Nilson, que é muito vigilante, percebeu
o que estava acontecendo e me acompanhou. Notou, quando eu me lancei mar a
dentro. As primeiras ondas molharam-me
os pés, mas eu prossegui. (Até hoje eu não sei nadar). Fui entrando sob aquele
fascínio, até que as ondas bateram no meu rosto, provocando-me um choque e
despertando-me. Ao dar-me conta da situação, fiquei desesperado: ver-me com roupa
dentro do mar, de pijama e sem saber o que havia acontecido. Nilson estava
próximo, orando, porque ele conhecia a interferência Divina, que nunca falta.

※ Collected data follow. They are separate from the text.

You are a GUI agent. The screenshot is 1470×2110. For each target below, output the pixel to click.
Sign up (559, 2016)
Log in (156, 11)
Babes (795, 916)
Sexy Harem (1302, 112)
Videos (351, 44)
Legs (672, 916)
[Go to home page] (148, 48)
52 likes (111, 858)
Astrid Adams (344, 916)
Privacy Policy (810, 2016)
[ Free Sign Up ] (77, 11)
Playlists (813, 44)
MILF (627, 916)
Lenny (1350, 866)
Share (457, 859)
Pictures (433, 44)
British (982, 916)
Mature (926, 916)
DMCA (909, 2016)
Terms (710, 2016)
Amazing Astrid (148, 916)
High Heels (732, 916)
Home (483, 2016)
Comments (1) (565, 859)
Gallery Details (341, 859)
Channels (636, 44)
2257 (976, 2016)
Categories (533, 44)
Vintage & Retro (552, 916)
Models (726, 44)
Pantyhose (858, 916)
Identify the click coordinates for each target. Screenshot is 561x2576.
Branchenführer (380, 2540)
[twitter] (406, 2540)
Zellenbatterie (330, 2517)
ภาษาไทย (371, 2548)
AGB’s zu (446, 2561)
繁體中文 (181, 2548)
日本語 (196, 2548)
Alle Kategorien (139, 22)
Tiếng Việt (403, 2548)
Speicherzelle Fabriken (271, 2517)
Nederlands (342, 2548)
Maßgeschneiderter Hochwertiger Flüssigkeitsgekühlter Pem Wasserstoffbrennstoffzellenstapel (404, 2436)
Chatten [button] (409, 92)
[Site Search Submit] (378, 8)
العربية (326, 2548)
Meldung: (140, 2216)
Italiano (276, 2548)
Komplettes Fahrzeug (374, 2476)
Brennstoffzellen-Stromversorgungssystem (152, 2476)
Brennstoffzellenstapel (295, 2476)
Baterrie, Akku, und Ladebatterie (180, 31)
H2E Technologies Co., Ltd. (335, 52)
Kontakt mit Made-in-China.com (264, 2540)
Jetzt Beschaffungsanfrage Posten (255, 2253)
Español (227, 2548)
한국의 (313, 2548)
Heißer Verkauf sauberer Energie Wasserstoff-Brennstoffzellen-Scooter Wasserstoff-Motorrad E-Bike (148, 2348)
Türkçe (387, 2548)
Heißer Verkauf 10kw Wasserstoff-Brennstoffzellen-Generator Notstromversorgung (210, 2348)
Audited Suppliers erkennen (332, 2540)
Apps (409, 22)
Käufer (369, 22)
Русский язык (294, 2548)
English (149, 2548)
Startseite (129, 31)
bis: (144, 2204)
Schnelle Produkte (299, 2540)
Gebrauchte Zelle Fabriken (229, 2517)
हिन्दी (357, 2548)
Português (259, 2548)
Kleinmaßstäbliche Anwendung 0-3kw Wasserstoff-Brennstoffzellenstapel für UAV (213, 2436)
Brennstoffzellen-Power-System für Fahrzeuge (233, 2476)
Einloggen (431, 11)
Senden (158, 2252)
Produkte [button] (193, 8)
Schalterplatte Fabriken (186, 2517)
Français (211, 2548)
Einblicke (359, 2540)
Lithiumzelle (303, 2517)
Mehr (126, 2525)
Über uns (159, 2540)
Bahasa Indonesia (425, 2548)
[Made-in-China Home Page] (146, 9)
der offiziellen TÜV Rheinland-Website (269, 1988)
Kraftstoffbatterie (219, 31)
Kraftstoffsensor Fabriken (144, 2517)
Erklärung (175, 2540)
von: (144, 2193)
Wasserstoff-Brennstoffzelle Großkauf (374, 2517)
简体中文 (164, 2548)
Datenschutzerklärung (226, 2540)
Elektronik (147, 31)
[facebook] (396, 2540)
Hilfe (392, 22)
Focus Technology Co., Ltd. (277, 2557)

Nesse exato momento, quando ele me viu a debater e gritar, atirou-se às ondas e
me resgatou, trazendo-me para a praia.
Quando eu ia saindo das águas, amparado
por ele, vi a Entidade, com aspecto dominador, dizendo que me mataria, não
adiantava recalcitrar: ou eu abandonava o meu compromisso recebido com o
Espiritismo ou ele me destruiria. Repetia que eu tinha deveres para com a sua
antiga doutrina e que a estava conspurcando; que o meu labor era com a religião
tradicional; que não tinha o direito de me desviar dela, fosse qual fosse a
justificativa. Passaram-se os anos. Aquele foi um período amargo da minha vida;
o dos testemunhos.
Esse Espírito criou-me injunções, as
mais dolorosas. Uma delas ocorreu à época em que eu ainda estudava. Sempre tive
muita vontade de estudar e havia feito o chamado artigo 100, que corresponderia
hoje ao supletivo do 1.° grau, e estava preparando-me para fazer o supletivo do
2.° grau, que naquele tempo se chamava artigo 91.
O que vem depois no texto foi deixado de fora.